Despite more students than last year recognising the opportunities that ABSs can bring, many are still reluctant to actively seek work with the new model of law firm, the poll concluded.
The survey suggests that students are getting to grips with the opportunities offered by ABS. Around 63 per cent of respondents stated that ABSs provided wider employment opportunities, up from 54 per cent last year. Nevertheless, they are not attracted to a job in the new market with 58 per cent of respondents stating that they would not look for a job with an ABS.
Almost half (47 per cent) of respondents thought that the new breed of law firm could provide options for adding to their skills and advance their careers, an 8 per cent increase from 2012.
Nearly 150 ABS licenses have been approved by the Solicitors Regulation Authority since March 2012 with BT, The Co-op and Direct Line all opting to practise law.
The UK Law Students’ Association (UKLSA) cautiously welcomed the concept of ABSs.
President Claire Hansen said: “In principle the UKLSA welcomes the concept of ABS and the increased opportunities they provide.
“We have already seen a lot of change in the legal market in 2013 with regard to training contract and pupillage requirements. The main goal of students is to get solid legal training, particularly in these times where we are seeing the lowest number of training contracts practically since records began in 1998.
“We view new models giving students increased chances to make it into the profession as positive. Many students perceive ABSs to be a modern novation on the traditional UK legal world, representing an approach that is moving with the commercial reality of the times. Training and working in ABSs should allow students to build their commercial awareness and business acumen - and be exposed to more innovative practices, such as new fixed-fee models, transparent billing approaches and full-service models that traditional firms may not have embraced to date.”

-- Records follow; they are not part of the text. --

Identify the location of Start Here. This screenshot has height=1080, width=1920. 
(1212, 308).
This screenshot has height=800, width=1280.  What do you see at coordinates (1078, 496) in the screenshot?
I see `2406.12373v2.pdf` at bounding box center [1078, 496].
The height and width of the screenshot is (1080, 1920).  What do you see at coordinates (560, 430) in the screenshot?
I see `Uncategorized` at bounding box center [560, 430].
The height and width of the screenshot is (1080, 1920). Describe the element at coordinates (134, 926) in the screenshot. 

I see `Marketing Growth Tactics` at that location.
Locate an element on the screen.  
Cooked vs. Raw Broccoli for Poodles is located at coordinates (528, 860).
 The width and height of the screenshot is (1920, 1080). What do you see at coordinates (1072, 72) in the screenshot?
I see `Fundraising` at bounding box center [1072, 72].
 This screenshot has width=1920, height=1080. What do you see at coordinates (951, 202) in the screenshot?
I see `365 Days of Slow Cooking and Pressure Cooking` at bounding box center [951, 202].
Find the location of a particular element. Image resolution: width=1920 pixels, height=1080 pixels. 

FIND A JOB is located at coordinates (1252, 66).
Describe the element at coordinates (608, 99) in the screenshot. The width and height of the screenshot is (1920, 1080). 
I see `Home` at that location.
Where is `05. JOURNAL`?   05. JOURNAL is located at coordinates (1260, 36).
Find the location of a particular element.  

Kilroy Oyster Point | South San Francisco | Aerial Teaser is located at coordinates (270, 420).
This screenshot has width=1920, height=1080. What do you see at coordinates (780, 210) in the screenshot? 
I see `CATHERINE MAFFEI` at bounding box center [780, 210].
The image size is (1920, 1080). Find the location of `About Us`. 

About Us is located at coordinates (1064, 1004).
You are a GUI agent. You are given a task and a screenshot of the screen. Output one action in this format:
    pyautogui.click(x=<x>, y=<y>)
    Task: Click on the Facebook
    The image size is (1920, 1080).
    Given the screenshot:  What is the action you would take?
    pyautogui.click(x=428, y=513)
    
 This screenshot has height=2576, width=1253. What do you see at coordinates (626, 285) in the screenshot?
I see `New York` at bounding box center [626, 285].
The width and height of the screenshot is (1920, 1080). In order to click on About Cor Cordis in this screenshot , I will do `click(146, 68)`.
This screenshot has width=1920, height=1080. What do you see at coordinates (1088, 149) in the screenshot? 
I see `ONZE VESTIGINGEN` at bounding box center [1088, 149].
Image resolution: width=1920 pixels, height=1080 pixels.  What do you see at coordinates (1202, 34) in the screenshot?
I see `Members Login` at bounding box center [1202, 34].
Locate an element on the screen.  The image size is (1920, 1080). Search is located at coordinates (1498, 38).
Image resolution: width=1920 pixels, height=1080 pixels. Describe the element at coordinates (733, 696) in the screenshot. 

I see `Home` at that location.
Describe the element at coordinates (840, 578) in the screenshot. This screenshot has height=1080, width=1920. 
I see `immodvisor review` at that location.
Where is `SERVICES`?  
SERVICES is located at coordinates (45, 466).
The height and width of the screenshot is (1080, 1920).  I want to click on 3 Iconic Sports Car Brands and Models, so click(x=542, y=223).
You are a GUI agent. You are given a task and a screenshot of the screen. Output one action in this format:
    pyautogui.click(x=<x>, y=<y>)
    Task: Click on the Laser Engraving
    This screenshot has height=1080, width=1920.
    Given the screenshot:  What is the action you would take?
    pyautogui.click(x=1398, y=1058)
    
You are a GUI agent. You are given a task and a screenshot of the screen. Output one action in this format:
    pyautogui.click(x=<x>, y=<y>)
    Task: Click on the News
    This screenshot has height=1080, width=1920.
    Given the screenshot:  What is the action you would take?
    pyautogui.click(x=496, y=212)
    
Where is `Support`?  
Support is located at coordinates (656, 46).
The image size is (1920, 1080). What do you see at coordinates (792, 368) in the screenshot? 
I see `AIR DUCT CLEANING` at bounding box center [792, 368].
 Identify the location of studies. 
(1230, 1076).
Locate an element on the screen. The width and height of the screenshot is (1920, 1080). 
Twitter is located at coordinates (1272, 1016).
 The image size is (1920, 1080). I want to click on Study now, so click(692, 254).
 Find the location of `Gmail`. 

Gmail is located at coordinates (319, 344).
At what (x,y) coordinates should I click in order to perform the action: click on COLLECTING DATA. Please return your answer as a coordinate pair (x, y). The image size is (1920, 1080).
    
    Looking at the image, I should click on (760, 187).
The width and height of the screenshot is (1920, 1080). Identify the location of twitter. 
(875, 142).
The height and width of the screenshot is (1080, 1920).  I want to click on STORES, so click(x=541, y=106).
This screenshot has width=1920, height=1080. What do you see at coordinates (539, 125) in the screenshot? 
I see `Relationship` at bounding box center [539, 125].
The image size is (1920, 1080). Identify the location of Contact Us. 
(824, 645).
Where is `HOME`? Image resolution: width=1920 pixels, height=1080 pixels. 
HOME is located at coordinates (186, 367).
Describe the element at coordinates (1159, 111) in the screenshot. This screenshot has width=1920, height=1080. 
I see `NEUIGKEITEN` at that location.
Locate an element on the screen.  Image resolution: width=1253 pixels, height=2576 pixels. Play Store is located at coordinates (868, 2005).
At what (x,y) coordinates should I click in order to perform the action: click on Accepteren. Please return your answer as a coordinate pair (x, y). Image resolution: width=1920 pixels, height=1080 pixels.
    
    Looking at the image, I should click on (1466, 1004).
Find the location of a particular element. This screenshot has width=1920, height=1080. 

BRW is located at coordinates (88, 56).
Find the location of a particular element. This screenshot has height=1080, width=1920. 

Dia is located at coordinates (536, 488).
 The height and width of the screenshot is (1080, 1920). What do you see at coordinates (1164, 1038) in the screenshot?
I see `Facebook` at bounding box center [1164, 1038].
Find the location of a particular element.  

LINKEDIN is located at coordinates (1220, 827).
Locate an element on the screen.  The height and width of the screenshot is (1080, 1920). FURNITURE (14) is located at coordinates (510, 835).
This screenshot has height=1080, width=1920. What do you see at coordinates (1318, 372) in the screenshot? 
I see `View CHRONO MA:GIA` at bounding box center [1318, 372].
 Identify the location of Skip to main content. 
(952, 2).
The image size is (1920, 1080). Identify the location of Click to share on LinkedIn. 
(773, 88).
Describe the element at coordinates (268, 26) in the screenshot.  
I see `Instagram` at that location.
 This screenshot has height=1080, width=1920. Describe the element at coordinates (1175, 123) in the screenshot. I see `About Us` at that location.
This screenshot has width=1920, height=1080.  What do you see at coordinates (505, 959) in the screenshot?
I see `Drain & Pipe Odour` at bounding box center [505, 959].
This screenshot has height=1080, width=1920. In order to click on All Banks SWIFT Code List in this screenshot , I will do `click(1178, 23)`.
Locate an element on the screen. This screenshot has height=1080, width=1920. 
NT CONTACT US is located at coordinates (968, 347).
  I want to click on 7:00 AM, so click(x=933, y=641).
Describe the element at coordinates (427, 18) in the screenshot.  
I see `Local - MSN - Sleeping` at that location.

She concluded: “If the outcome of this approach means more clients, work and jobs then the future of student trainees and young lawyers working in ABSs looks bright.”
Jenny Beck, director of family law and head of professional practice at Co-operative Legal Services, insisted that students are beginning to see the positive side of the growth of ABSs.
She said: “ABS is a very significant development for the legal industry and law students need to be aware of the opportunities it brings. It is good to see from The University of Law’s survey that awareness of the different types of career path now on offer is on the increase.”
The survey results were based on 1,956 responses from LLB, graduate diploma in law, legal practice course and bar professional training course students across all UK University of Law centres.